COM QUAL FUNIL VOCÊ PREPARA O SEU CAFÉ?

É notória a relação entre o Funil, Vendas e Café. Seja para atingir o seu público-alvo ou no fechamento dos negócios. Existem princípios básicos, para a elaboração do produto final.
O funil auxilia no processo de preparação do café, para a conjunção entre a água e os ingredientes para a formação do produto final. Existem vários modelos utilizados, desde o rústico com os filtros de pano surgidos no início do século passado as modernas engenhocas cuja a participação humana é apenas programar um horário para ser acionada.

No simbolismo do Processo de Vendas, o café e o aperto de mão por muito tempo foram sinônimo de Relacionamento. Na Era Digital foi reforçada esta relação com a utilização dos filtros.
Tradicionalmente se aplicava aos seu modelo as fases de venda, um processo que em Comunicação que foi referência até os idos de 2010, conhecido como AIDA, quando a comunicação deveria despertar a ATENÇÃO, levar o
consumidor ao INTERESSE sobre o produto, para que passasse ao DESEJO e a AÇÃO, transportada para cada uma das etapas do Funil.

No entanto com a Revolução Digital, em especial com a mudança de uma orientação linear para exponencial, obrigou as empresas a reverem seu processo de Utilização do Funil, pois o Ciclo do Consumidor se auto alimenta, a
partir do compartilhamento das informações e interfere diretamente na oscilação do processo de consumo.

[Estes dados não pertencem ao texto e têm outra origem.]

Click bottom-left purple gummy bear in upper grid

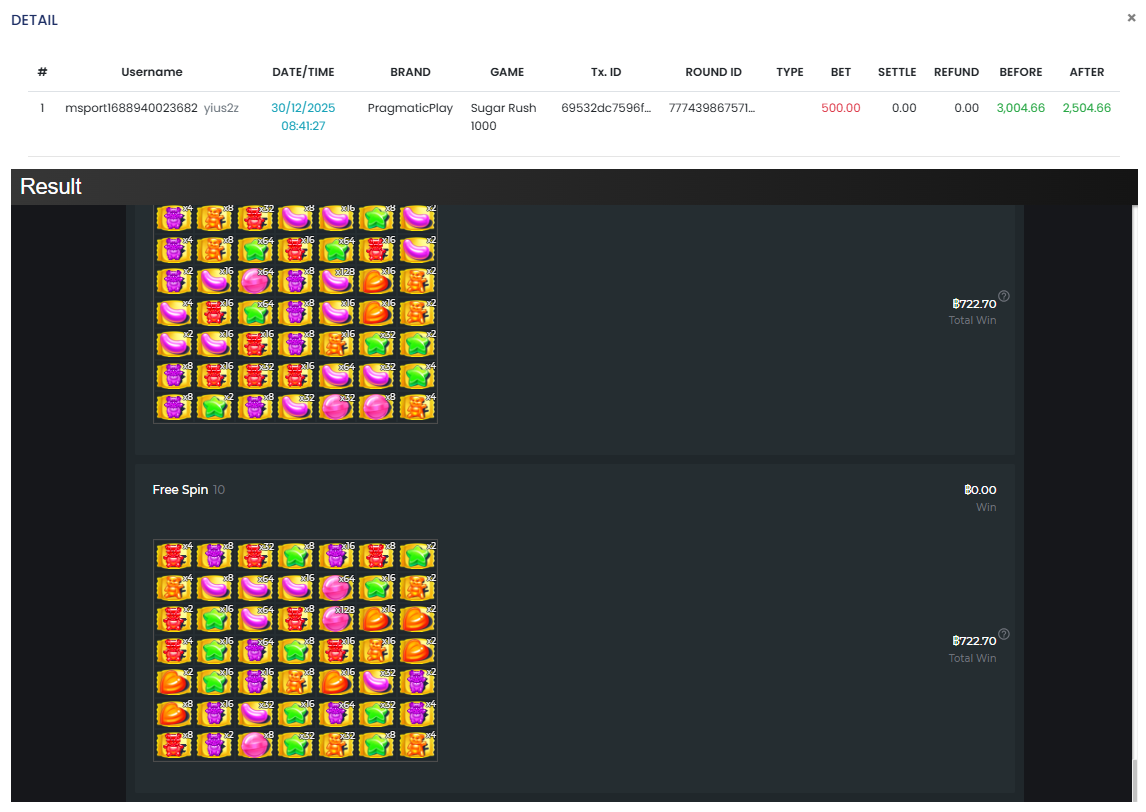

Neste contexto o modelo que melhor se adequa é o desenvolvido pela Mckynsey que adaptou a Jornada do Consumidor a um processo em evolução.

Vem a tona mais um ponto desta relação, um bom café como uma Estratégia de Comunicação bem sucedida depende da habilidade humana em conjugar alguns ingredientes: SENSIBILIDADE, para entender qual filtro utilizar; PERCEPÇÃO, em saber a forma correta de conjugar os ingredientes e HUMILDADE, para interpretar os resultados, buscar a melhora constante e saber que o excelente café da manhã, será apenas frio e requentado se servido a tarde.